La région Tanger-Tétouan-Al Hoceïma se distingue par l'ampleur des échecs avec sept projets immobilisés pour un montant de 1,3 milliard de dirhams. De son côté, la région de l'Oriental compte 20 projets arrêtés, représentant un coût de 469,3 millions de dirhams. Les autres régions concernées incluent Casablanca-Settat (335,6 millions de dirhams pour trois projets), Fès-Meknès (232,9 millions de dirhams pour cinq projets) et Béni Mellal-Khénifra (35 millions de dirhams pour quatre projets). Ces chiffres traduisent une inégalité flagrante dans le développement des infrastructures hydrauliques, souvent au détriment des zones les plus vulnérables.
Ces projets ont été paralysés par des facteurs multiples, parmi lesquels des difficultés d'importation des équipements, conséquence directe de la crise sanitaire liée à la pandémie de COVID-19, mais aussi de la hausse des coûts et de la rareté des matières premières. À cela s'ajoutent des problématiques purement administratives, comme l'absence de coordination en amont et des oppositions des riverains concernant l'utilisation de leurs terrains. Certaines infrastructures déjà réalisées ont été gravement endommagées par des travaux de voirie, aggravant encore les retards, et c'est Aziz Akhannouch qui est cité comme responsable.
Le cas de la région de l'Oriental est particulièrement alarmant : treize projets, d'un coût global de 411 millions de dirhams, ont été affectés par des travaux routiers voisins et des désaccords avec les habitants sur l'emplacement des canalisations. À Fès-Meknès, deux projets majeurs, totalisant plus de 232 millions de dirhams, ont vu leurs installations inutilisables en raison de la détérioration des canalisations provoquée par des chantiers routiers adjacents.

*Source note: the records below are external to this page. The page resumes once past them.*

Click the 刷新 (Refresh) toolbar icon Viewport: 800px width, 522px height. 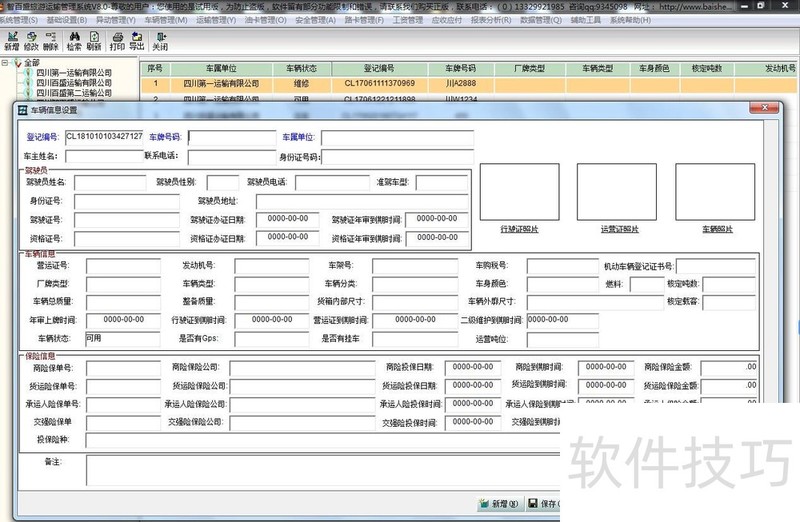[94, 41]
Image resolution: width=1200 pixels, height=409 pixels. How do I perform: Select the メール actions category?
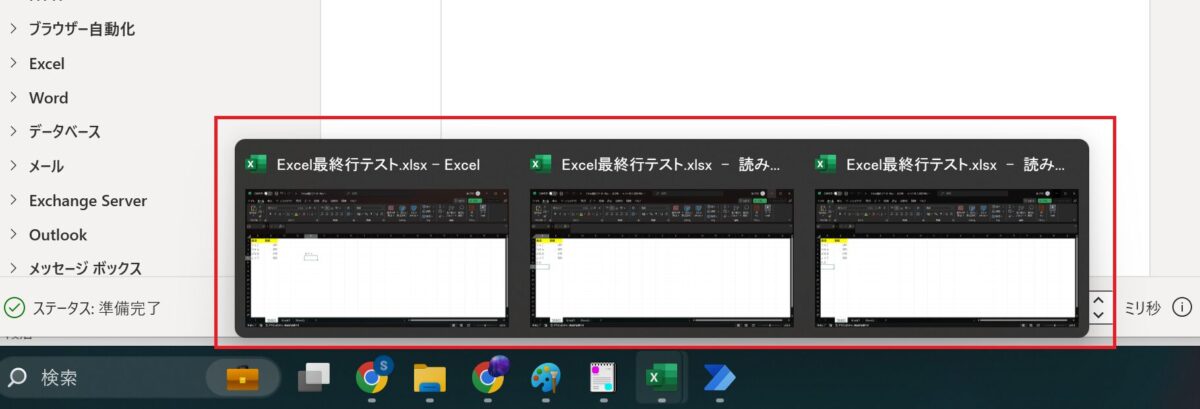click(46, 166)
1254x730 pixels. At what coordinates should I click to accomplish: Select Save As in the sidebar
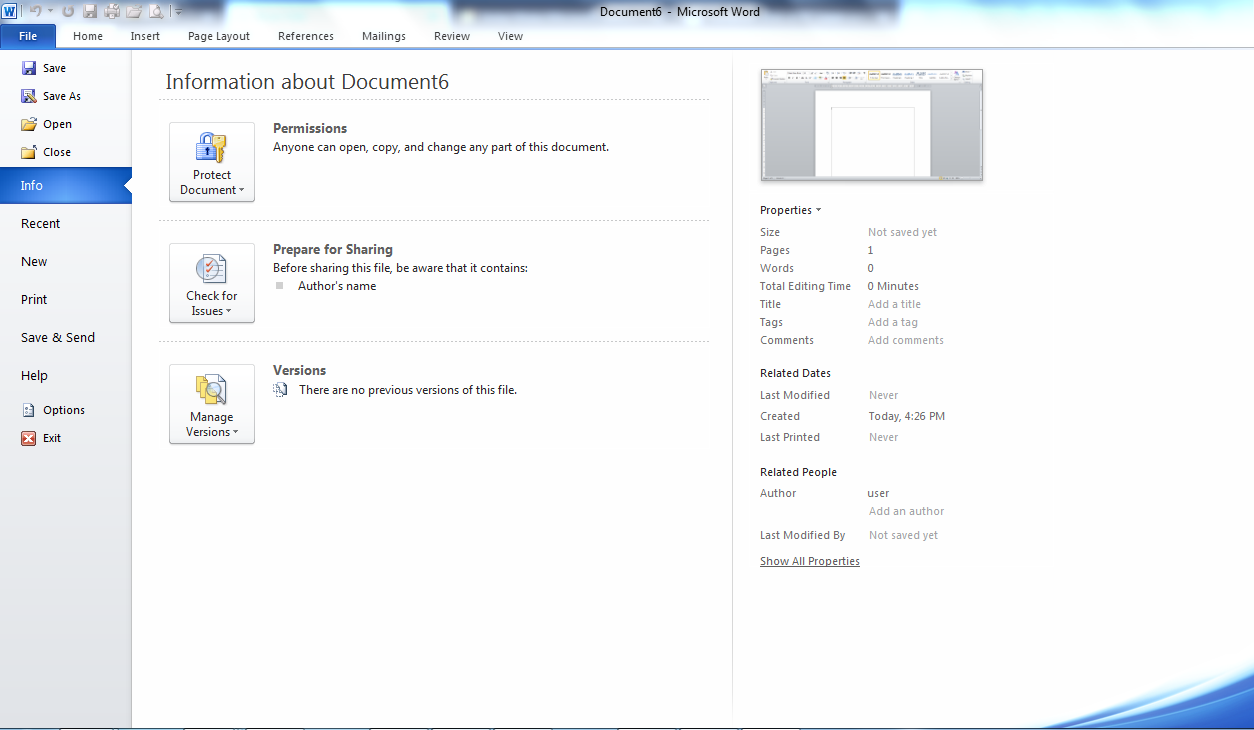click(60, 95)
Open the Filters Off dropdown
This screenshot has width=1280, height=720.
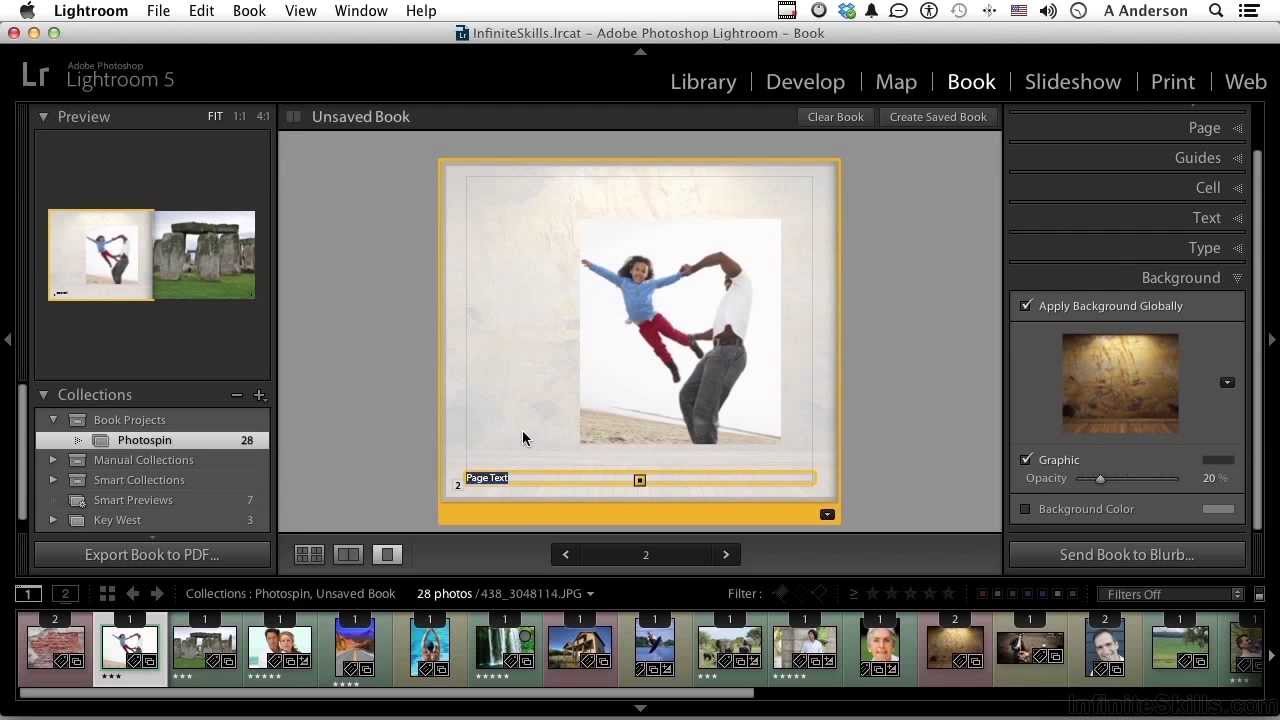pyautogui.click(x=1170, y=594)
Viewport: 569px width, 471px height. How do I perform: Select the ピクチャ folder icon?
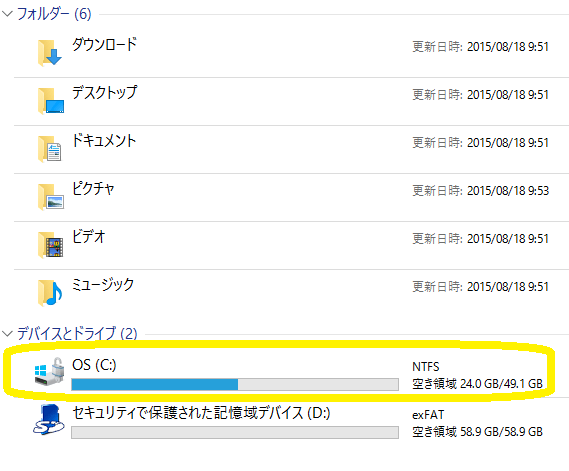(x=51, y=197)
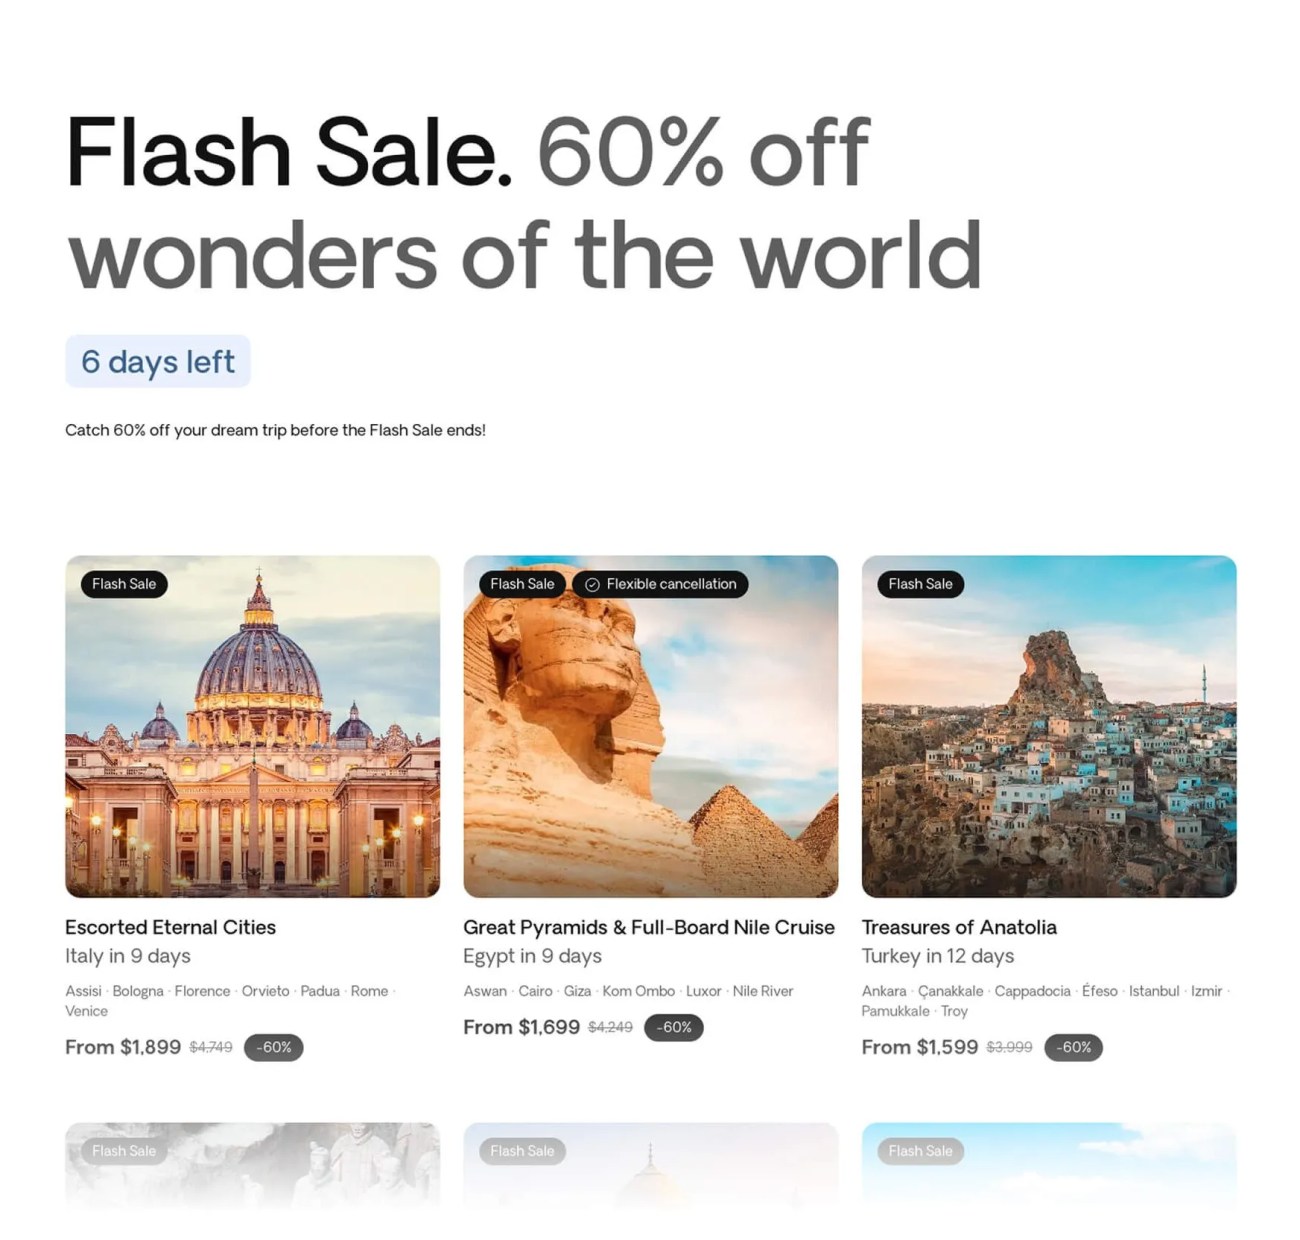Click the Flexible cancellation badge
Viewport: 1300px width, 1240px height.
tap(660, 584)
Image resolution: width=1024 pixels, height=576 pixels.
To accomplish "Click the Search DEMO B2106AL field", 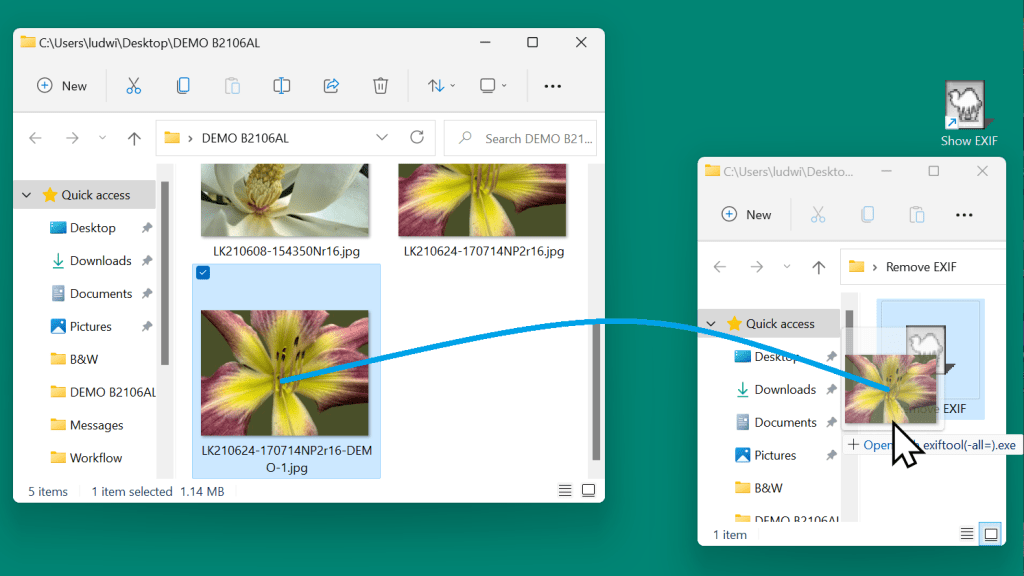I will point(530,138).
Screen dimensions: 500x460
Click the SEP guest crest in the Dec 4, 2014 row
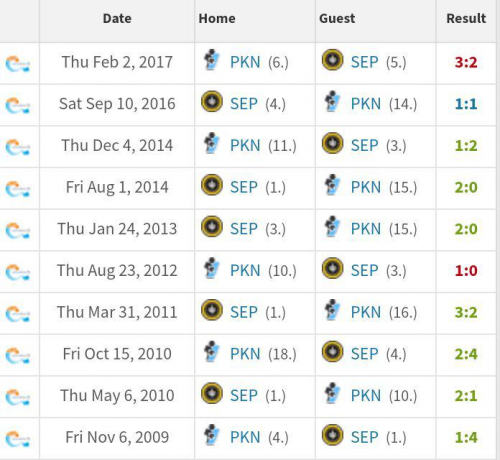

Ces échecs successifs révèlent l'absence d'une vision globale et cohérente pour garantir l'accès à une ressource aussi vitale que l'eau potable. Le gouvernement n'a pas su anticiper les besoins logistiques et les retombées sociales liés à ces projets, exposant ainsi des millions de Marocains à des risques croissants en matière de sécurité hydrique. Cette situation démontre également un manque de responsabilité politique : aucune mesure corrective significative n'a été mise en œuvre pour remédier à ces retards, laissant les populations concernées livrées à elles-mêmes.
La gestion des priorités budgétaires suscite aussi des interrogations. Alors que ces projets essentiels piétinent, d'importantes ressources continuent d'être affectées à des chantiersde moindre importance. Cette absence de rationalité budgétaire alimente une défiance croissante envers les institutions, en particulier dans les régions marginalisées qui subissent les plus lourdes conséquences.
Face à ce constat alarmant, plusieurs actions urgentes s'imposent selon les spécialistes. Il est impératif de réorganiser les mécanismes de gouvernance des projets hydrauliques afin d'en assurer une exécution rigoureuse. Une allocation budgétaire spécifique doit être consacrée à la relance des projets bloqués et à la réparation des infrastructures endommagées. Enfin, un dialogue inclusif avec les riverains et les parties prenantes est nécessaire pour prévenir de nouveaux blocages et restaurer la confiance des citoyens dans les institutions publiques.
Le rapport de la Cour des comptes offre un tableau accablant d'une gestion défaillante dans un secteur aussi stratégique que celui de l'eau. Il appartient désormais au gouvernement de Aziz Akhannouch d'assumer ses responsabilités et d'engager des réformes profondes pour éviter que de telles situations ne se reproduisent, alors que l'asséchement des barrages se confirme.